= PROBLEM DETAILS =
Note how many lines of the data below hold the word "Rare", then give that number with no other text.

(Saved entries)
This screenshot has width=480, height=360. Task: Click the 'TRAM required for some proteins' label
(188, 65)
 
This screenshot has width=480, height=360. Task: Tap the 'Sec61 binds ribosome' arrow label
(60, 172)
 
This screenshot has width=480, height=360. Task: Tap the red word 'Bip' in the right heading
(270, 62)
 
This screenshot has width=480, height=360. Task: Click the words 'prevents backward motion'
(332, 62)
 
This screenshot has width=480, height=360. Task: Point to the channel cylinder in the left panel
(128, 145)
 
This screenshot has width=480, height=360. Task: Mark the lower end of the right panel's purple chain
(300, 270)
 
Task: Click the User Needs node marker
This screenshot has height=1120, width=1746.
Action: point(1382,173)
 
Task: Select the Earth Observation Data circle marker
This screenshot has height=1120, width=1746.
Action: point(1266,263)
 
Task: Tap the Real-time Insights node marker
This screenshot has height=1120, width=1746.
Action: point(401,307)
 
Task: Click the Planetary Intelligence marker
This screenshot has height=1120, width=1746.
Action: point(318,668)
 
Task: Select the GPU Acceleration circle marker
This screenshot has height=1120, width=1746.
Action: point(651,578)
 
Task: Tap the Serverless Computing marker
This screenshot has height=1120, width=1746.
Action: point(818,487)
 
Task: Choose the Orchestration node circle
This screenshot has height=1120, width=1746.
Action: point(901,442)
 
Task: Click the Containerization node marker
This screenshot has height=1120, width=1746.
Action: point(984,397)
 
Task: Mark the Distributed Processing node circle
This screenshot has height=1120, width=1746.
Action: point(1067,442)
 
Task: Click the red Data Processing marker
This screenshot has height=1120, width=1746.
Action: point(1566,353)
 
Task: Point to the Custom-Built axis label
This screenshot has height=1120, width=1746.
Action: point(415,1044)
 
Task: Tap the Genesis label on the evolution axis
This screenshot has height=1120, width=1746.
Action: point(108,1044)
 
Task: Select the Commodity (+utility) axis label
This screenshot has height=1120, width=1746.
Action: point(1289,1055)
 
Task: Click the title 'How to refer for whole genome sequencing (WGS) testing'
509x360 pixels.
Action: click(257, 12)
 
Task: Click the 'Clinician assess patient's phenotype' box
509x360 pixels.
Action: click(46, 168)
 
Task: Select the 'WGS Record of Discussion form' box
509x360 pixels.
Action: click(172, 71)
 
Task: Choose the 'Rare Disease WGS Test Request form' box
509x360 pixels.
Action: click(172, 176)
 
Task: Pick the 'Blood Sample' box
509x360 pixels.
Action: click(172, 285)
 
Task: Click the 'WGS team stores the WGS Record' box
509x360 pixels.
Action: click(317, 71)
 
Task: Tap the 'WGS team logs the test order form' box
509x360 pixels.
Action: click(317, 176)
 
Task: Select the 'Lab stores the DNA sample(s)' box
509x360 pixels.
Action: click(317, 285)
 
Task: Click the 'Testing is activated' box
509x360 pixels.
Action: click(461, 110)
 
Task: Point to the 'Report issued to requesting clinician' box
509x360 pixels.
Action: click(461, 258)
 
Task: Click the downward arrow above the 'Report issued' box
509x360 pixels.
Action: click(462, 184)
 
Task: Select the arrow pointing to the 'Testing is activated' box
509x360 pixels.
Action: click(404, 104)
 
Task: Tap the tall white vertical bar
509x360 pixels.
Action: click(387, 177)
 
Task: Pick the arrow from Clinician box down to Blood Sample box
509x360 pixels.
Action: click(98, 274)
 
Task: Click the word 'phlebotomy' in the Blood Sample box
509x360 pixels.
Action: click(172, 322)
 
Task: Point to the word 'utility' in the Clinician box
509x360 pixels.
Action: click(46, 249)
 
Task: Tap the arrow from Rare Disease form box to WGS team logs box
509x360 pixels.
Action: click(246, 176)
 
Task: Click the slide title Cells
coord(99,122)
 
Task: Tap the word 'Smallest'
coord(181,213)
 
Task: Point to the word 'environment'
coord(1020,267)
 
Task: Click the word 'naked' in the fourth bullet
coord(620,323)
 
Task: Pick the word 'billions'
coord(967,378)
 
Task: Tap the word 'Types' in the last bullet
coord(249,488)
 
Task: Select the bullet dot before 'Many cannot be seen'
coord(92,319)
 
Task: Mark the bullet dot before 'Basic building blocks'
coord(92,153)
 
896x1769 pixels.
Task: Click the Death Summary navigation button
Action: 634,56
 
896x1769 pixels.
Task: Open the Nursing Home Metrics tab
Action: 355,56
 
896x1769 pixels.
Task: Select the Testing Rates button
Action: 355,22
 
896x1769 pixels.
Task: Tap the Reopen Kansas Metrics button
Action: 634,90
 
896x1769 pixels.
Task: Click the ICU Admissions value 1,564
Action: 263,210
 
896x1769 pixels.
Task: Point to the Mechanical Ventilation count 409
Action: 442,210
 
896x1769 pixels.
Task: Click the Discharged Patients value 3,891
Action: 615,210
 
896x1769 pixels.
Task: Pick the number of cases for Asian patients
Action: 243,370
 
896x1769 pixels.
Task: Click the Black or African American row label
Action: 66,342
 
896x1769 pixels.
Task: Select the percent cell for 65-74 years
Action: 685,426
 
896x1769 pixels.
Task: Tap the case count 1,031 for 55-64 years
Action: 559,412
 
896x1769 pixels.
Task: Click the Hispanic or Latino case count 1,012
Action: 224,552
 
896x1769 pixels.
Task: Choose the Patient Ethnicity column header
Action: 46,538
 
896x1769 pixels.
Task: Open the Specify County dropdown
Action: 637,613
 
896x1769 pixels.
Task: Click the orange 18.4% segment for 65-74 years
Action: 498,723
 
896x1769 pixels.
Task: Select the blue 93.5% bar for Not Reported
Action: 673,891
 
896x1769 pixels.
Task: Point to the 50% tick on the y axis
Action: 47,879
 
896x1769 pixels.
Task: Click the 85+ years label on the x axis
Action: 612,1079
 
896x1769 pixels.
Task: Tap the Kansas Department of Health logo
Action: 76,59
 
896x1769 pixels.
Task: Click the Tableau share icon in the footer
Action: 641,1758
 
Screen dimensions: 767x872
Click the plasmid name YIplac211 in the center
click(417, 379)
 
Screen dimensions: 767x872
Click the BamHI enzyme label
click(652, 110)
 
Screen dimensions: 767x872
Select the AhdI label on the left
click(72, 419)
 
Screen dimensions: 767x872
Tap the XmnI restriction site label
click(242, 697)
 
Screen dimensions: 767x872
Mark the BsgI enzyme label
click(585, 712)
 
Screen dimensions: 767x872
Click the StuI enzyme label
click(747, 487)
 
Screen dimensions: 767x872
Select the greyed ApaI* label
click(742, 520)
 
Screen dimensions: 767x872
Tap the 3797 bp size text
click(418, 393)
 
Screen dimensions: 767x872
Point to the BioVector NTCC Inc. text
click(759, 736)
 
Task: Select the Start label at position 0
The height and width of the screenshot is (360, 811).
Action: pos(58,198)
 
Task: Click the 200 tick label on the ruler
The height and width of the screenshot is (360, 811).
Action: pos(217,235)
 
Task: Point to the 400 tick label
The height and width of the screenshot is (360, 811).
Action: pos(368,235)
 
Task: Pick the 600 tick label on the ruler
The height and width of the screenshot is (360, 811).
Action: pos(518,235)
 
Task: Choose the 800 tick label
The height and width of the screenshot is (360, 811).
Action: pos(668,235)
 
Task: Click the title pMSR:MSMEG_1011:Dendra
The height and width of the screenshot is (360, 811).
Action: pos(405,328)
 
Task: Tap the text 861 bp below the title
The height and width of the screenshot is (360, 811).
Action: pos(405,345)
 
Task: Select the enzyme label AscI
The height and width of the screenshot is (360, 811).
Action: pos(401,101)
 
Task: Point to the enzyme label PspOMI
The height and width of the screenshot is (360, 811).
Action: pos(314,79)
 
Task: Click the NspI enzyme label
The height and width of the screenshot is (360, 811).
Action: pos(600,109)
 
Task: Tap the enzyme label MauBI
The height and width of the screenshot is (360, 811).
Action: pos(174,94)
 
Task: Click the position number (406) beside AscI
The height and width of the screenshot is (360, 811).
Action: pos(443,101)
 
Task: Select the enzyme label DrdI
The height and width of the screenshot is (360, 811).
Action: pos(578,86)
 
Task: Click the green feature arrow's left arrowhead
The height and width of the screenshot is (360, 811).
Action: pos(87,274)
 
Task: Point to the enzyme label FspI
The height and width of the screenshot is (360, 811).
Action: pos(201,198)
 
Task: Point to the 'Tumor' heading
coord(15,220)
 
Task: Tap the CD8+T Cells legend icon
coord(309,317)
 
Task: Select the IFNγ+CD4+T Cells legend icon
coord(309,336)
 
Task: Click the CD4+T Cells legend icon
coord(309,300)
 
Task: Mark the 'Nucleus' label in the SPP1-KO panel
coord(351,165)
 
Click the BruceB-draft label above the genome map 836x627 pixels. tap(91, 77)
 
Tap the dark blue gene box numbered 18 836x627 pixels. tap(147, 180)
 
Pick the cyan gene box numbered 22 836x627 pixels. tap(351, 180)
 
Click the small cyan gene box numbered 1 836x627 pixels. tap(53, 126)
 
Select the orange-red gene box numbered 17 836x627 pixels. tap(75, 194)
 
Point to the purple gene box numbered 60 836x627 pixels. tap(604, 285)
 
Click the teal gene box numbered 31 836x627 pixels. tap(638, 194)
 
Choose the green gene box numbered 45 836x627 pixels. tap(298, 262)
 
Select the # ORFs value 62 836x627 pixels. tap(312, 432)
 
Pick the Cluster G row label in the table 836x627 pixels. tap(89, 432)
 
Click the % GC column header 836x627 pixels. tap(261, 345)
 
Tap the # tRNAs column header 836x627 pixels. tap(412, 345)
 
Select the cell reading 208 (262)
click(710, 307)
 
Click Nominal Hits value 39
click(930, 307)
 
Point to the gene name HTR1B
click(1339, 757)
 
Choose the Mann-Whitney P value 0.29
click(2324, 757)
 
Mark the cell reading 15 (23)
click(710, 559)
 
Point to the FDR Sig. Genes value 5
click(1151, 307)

= EXERCISE SOLUTION =
2